Work instructions |
a) Reproduce the part of the badger-culling passage from "But how can" up to and including "with the infected cattle.", word for word.
b) In the badger-culling passage, how was the 1970s outbreak in Cheshire eradicated?

Brummer believes that with better testing, killing badgers will become an irrelevance. Badgers around the farm have tested TB-positive, she says, yet since they have comprehensively cleared the disease from the cattle herd it has not returned.

But how can Brummer be confident that the badgers won’t one day transfer the disease back? Because, she says, even though badgers can catch TB from cattle they can’t keep it alive for nearly as long. That appears to explain why a 1970s outbreak in Cheshire which must have also spread to the local wildlife was successfully eradicated by dealing solely with the infected cattle.

If Brummer’s conclusions are correct then many of the so-called “clear” herds that the NFU claims have contracted the disease afresh from neighbouring cattle or wildlife, may simply have been carrying un-detected strains within them all the time.

So will this end the debate for good? “If someone landed from Mars they’d solve TB in no time and laugh at our antiquated system,” says Brummer. But sadly she also thinks that there’s a lot of “folklore, ignorance and arrogance” that needs to be tackled first on both sides of the debate. “I have great sympathy with farmers; it’s hell for them. The current measures are not helping them and they’re simply following the guidelines laid out by government to date.”

There is thus an urgent need for Defra to publish more information about the impact of the present, cull-inclusive, policy. The Welsh government is already looking at the new program of improved testing, Brummer says. And the NFU says they would “like to improve cattle testing and believe the best way to do that would be through research on better diagnostics”. But the entire UK must work more closely together if the disease is to be controlled.

Until that happens, the culling looks set to continue. As do the protests. According to Jay Tiernan from Stop the Cull, this year’s anti-cull movement is more organised and more high-tech than ever before. “The new wave of technology is quite exciting,” he says, and should help objectors disrupt the coming shooting season. Now Defra just needs to follow suit.

Supplied records |
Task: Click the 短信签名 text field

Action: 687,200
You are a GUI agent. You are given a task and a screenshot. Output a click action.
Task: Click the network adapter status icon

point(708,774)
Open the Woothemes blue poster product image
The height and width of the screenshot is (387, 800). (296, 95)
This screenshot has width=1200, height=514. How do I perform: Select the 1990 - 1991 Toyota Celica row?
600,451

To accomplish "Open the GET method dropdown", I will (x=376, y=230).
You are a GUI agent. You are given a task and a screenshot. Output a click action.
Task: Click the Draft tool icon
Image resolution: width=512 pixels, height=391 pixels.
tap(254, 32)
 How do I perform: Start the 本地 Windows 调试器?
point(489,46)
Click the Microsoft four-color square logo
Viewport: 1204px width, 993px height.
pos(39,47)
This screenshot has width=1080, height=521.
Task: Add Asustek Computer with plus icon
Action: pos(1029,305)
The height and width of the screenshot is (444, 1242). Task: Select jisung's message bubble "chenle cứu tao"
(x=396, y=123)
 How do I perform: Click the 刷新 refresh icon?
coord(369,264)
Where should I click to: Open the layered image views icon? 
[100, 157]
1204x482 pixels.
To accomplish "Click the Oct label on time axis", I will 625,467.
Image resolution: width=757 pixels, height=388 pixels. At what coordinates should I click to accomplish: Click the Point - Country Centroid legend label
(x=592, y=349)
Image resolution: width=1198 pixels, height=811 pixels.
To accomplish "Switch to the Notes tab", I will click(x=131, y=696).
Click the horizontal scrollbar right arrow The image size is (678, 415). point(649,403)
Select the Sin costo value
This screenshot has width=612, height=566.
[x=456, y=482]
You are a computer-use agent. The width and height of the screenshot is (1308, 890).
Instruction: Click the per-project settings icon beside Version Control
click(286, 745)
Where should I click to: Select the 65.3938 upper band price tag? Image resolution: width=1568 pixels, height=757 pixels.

Per-task answers |
a)
But how can Brummer be confident that the badgers won’t one day transfer the disease back? Because, she says, even though badgers can catch TB from cattle they can’t keep it alive for nearly as long. That appears to explain why a 1970s outbreak in Cheshire which must have also spread to the local wildlife was successfully eradicated by dealing solely with the infected cattle.

b) It was eradicated by dealing solely with the infected cattle.